In patients with end-stage renal disease, D-dimer has low specificity for diagnosing DVT or CRT [14]. Because most patients in this cohort had renal failure (31 of 37 receiving continuous renal replacement therapy) and D-dimer testing was not performed concurrently with DUSG, its diagnostic value in this context was limited.
Venous thromboembolism occurs in 9% to 33% of critically ill patients, and catheters represent a recognized risk factor [10]. Although none of our patients exhibited clinical signs of venous thromboembolism, 4 of 7 patients with catheter-related DVT died; these deaths were not directly related to thromboembolic events. Overall mortality exceeded 50% in both groups, and no significant difference was observed. Given its cost-effectiveness and noninvasive nature, bedside DUSG may serve as a valuable screening tool for ICU patients with femoral catheters, even in the absence of symptoms [15].

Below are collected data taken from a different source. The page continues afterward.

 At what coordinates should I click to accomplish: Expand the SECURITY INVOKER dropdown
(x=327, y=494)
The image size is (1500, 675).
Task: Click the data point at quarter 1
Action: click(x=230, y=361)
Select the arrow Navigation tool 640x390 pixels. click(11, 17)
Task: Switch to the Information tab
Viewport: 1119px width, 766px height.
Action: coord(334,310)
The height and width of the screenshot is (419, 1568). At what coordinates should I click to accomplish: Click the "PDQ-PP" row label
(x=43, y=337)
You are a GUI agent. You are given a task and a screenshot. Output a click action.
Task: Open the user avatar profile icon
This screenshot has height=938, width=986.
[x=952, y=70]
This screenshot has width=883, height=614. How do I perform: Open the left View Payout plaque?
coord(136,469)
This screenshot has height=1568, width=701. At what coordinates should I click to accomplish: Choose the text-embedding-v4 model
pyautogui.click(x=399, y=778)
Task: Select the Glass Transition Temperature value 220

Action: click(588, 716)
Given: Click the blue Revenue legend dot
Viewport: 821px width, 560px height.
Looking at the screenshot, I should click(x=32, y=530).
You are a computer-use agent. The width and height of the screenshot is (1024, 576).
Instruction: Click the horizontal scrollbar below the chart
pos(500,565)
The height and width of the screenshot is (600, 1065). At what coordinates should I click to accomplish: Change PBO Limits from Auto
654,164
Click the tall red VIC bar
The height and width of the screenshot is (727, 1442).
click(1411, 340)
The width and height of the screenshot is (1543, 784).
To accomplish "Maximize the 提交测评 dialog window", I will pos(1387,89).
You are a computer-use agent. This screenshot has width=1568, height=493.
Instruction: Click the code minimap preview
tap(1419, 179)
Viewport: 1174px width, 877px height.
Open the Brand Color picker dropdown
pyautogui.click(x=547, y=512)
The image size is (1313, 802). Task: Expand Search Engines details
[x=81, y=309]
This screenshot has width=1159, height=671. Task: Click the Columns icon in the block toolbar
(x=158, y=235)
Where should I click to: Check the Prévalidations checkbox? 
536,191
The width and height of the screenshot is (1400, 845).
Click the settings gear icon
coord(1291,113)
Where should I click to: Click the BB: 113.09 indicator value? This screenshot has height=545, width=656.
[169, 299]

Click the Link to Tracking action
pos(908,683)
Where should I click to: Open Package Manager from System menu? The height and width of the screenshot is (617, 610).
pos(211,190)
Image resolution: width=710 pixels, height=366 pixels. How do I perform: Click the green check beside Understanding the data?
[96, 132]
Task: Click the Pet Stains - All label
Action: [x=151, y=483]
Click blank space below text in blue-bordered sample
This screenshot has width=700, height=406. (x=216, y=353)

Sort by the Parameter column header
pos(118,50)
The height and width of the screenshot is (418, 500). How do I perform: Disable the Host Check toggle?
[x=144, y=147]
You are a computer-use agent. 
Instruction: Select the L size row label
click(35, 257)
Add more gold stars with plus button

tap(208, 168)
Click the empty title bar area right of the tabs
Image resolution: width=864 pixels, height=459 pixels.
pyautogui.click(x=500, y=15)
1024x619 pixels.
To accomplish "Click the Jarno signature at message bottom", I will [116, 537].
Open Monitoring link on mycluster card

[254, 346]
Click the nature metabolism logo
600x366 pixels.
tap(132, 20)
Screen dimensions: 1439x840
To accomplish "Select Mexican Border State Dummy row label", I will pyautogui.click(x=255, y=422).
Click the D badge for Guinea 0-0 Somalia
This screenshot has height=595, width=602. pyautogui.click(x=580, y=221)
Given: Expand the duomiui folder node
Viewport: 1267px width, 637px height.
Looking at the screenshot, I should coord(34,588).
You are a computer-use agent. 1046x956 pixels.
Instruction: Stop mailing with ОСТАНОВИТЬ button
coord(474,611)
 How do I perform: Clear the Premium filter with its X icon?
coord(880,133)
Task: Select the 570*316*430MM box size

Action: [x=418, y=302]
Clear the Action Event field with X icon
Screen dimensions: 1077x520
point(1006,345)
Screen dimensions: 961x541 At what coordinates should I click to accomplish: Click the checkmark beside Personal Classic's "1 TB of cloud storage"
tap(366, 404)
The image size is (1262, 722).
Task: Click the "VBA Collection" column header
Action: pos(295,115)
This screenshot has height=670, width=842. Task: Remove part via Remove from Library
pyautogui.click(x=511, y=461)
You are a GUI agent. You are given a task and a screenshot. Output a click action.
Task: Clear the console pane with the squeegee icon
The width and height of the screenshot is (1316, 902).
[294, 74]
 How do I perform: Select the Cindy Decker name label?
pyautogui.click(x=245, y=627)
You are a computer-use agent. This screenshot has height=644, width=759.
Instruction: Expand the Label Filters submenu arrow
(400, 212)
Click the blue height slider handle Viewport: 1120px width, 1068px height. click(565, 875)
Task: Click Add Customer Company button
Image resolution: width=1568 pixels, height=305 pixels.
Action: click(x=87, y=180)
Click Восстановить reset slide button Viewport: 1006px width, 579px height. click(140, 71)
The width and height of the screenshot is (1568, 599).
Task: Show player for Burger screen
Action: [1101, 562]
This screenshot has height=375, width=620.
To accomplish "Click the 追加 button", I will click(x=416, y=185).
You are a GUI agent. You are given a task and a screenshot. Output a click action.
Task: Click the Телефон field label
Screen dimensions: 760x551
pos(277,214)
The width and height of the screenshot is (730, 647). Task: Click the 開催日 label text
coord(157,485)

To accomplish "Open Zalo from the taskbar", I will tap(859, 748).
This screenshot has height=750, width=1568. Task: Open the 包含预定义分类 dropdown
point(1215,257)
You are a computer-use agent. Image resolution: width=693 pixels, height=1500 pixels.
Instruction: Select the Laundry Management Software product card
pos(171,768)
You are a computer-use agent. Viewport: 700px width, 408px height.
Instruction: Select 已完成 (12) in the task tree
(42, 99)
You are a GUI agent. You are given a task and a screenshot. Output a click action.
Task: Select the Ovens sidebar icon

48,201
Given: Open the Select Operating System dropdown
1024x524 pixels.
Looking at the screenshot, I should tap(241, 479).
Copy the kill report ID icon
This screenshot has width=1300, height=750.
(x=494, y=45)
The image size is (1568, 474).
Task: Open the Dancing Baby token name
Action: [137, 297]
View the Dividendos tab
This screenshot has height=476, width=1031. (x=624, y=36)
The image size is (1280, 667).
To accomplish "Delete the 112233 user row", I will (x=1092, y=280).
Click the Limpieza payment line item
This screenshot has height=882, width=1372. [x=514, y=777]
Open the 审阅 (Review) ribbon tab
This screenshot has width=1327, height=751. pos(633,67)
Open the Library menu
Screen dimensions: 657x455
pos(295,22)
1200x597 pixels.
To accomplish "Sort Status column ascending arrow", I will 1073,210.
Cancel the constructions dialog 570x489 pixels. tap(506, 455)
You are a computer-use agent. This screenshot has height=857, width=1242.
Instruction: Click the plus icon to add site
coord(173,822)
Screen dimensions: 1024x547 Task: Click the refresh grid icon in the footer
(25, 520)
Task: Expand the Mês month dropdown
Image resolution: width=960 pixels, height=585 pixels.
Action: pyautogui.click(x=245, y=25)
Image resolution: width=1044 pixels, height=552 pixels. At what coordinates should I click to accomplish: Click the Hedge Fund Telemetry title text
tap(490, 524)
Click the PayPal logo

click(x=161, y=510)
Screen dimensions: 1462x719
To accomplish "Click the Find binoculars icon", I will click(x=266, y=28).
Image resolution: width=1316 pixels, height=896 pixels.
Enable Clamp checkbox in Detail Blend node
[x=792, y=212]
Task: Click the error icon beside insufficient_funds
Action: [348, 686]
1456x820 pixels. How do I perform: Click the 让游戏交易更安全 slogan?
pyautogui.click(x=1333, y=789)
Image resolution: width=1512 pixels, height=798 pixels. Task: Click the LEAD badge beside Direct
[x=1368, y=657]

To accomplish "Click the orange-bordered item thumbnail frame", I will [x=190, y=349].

This study had some limitations. The absence of a comparator group with nonfemoral catheter sites limits generalizability. Moreover, intraluminal catheter thrombosis was not evaluated in patients with early DVT, but the absence of catheter dysfunction suggests limited clinical relevance. DUSG was performed only within the first 10 days, during which 2 asymptomatic thrombotic events were identified; imaging beyond this period may yield additional insights. Furthermore, the small sample size (n=37), influenced by COVID-19-related exclusions and ICU constraints, reduced the ability to detect uncommon complications. Although essential variables such as age, body mass index, APACHE II score, and catheter dwell time were recorded, additional laboratory markers – including D-dimer and extended coagulation profiles – were not obtained due to pandemic-related limitations, representing another limitation of this study. Notably, ultrasound guidance was not consistently utilized during catheter insertion, which may have increased the risk of endothelial injury. Additionally, DUSG has limited ability to detect iliac vein thrombosis, potentially leading to underestimation of proximal thrombotic events. Advanced imaging modalities may be useful for high-risk patients in future investigations.
Conclusions
Asymptomatic CRT was detected in nearly 20% of ICU patients with femoral dialysis catheters, a rate that warrants clinical attention. Although no significant differences in risk factors were identified between groups, routine DUSG screening in patients with femoral catheterization – particularly those with additional risk factors – appears justified. Early detection of thrombosis through such screening may enable timely intervention, reducing the risk of catheter dysfunction and thromboembolic complications.